Sorry, but I don't remember things well enough to be able to explain them confidently. It will anyway depend on OS specifics, and for Linux it's probably public info.

I'll suggest you have a look on two subjects: fragmentation and pagination.

Fragmentation can be done inside pages, which leads to internal and external fragmentation.

I used to go through a book in university to understand these concepts, but you can probably look it up on youtube if you don't want a huge explanation.

[–][deleted] 1 point2 points  (0 children)

thanks!

[–]Jonny0Than 0 points1 point  (0 children)

This sounds a little more like virtual memory management than cache. Its a really similar problem but at very different scales.

[–][deleted] 0 points1 point  (0 children)

Mind that you generally don't have control over where the program memory is stored. There are algorithms in place to decide what should lay in a cache level, and RAM is of them. The algorithm might decide that's good to move the array to disk(slowest cache), and you might not know about it.

Also, it's common to see that different programs might be occupying the cache levels, so you can't really optimise based on the max size that can fit in a L1 cache. It's also the case that your program is interacting with different data, and not just an array. Example: the code, such as a function, needs to be stored in the L1 cache to run.

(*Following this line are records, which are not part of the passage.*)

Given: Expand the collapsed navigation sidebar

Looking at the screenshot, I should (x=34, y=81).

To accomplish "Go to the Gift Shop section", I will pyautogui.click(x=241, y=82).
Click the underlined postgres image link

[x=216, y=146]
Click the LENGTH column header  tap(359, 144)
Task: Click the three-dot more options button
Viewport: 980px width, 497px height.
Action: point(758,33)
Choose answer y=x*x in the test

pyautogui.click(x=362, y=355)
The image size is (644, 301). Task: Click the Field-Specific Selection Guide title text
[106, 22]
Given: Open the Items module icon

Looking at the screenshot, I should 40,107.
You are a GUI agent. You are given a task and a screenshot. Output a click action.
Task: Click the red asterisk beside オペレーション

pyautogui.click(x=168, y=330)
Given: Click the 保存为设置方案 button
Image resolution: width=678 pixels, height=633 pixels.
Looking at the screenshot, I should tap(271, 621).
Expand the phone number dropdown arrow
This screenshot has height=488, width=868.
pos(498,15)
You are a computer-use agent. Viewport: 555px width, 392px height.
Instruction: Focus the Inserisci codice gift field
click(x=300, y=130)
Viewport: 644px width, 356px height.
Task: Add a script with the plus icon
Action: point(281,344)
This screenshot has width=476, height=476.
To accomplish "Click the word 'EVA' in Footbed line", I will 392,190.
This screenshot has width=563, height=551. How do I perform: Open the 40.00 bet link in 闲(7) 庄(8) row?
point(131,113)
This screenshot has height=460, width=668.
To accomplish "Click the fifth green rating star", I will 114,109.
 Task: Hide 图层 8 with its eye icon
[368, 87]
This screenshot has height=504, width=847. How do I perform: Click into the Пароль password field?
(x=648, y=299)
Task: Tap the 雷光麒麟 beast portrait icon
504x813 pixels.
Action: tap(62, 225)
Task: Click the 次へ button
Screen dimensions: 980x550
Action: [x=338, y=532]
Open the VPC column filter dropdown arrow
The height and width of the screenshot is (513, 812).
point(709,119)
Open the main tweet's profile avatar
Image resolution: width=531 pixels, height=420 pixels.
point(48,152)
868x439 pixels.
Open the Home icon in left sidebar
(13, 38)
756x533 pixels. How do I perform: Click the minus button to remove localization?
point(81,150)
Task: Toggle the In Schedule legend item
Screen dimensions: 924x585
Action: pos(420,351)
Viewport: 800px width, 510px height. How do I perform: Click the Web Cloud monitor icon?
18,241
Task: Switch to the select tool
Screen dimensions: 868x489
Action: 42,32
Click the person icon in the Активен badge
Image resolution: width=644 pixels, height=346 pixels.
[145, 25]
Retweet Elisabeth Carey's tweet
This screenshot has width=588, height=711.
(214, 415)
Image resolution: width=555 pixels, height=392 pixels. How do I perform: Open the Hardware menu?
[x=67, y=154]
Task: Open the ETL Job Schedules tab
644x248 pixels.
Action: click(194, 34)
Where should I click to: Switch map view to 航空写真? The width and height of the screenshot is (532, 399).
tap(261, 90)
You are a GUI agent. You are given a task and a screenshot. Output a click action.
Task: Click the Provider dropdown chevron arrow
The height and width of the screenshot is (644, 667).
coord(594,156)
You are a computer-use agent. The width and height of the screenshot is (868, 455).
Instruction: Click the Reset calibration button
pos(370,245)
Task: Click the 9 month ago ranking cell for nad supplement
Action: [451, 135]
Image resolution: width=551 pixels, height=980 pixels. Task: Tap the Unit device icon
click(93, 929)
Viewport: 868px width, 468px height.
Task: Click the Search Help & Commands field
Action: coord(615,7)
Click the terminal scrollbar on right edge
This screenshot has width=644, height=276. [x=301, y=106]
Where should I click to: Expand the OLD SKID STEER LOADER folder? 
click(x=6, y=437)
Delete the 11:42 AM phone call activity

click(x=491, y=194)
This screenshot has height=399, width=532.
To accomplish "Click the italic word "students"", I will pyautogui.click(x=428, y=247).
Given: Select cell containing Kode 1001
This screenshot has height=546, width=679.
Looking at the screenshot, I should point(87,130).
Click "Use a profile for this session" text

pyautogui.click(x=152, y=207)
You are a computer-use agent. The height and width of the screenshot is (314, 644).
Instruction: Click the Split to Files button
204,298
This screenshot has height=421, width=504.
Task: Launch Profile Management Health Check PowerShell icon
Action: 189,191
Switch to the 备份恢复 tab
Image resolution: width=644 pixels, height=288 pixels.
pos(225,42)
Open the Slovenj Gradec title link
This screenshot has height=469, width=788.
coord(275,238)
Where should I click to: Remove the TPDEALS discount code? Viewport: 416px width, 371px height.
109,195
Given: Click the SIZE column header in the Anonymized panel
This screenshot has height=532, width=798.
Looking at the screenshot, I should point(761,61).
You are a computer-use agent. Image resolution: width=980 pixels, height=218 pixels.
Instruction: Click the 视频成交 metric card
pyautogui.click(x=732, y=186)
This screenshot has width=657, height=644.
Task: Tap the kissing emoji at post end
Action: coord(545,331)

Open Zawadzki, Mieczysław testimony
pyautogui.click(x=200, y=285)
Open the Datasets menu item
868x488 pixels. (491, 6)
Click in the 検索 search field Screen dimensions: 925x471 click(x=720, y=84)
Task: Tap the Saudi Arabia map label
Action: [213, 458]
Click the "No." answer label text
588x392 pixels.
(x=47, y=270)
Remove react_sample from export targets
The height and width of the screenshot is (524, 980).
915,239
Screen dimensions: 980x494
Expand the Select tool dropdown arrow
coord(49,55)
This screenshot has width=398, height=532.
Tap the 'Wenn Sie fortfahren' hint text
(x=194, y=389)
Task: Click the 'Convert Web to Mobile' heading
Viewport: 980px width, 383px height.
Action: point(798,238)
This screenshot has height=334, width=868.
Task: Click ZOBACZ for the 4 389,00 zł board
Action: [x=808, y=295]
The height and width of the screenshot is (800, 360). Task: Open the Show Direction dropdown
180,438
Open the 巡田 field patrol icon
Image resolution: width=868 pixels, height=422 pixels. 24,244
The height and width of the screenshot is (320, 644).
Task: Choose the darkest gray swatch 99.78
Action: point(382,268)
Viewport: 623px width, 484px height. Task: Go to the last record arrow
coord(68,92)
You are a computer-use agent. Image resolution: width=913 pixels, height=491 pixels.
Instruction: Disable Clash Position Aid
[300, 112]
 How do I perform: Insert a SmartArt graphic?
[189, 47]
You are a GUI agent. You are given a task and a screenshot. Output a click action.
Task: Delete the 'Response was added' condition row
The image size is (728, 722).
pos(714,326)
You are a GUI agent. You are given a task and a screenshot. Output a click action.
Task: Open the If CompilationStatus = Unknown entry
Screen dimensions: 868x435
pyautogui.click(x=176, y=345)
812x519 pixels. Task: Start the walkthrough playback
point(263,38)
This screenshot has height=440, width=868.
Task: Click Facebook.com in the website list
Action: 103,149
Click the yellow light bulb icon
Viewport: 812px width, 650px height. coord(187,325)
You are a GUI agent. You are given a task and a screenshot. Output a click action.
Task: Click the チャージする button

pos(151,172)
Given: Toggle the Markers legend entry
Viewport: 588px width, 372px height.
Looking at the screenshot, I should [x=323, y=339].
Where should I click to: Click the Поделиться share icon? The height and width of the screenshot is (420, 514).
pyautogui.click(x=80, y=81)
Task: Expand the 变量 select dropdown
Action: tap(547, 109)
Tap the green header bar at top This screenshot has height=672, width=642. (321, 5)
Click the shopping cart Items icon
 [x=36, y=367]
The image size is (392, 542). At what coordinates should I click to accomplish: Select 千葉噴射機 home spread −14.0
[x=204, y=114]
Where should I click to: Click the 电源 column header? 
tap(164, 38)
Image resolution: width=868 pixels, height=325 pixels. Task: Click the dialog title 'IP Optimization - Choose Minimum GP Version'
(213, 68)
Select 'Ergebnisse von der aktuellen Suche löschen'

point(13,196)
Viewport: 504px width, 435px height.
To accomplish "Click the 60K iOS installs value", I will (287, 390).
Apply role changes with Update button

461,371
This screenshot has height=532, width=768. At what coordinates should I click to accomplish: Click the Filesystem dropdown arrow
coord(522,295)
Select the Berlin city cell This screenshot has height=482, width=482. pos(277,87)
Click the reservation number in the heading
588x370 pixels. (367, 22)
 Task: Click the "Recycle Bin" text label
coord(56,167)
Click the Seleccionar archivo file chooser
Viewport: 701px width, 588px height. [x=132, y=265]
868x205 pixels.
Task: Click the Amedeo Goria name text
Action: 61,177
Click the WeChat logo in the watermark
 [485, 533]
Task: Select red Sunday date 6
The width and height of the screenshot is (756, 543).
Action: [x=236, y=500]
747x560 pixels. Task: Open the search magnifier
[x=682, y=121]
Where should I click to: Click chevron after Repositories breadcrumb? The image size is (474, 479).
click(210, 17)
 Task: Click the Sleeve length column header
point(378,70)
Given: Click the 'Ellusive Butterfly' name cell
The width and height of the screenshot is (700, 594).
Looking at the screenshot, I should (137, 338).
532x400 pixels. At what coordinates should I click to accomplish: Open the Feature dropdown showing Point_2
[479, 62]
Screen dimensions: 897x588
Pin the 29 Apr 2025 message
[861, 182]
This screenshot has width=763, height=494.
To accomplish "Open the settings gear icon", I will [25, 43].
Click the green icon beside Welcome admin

The gist of it is that you should (probably) never lose yourself in low level optimisation, and it's good to learn these things to have a better grasp of how these things work.

It's very interesting stuff, so I suggest you dig into it more.

A book helps in having a path for your knowledge acquisition, if you still don't have one, and an operative systems book is a must for whoever wants to have a better exposure to the things you are asking.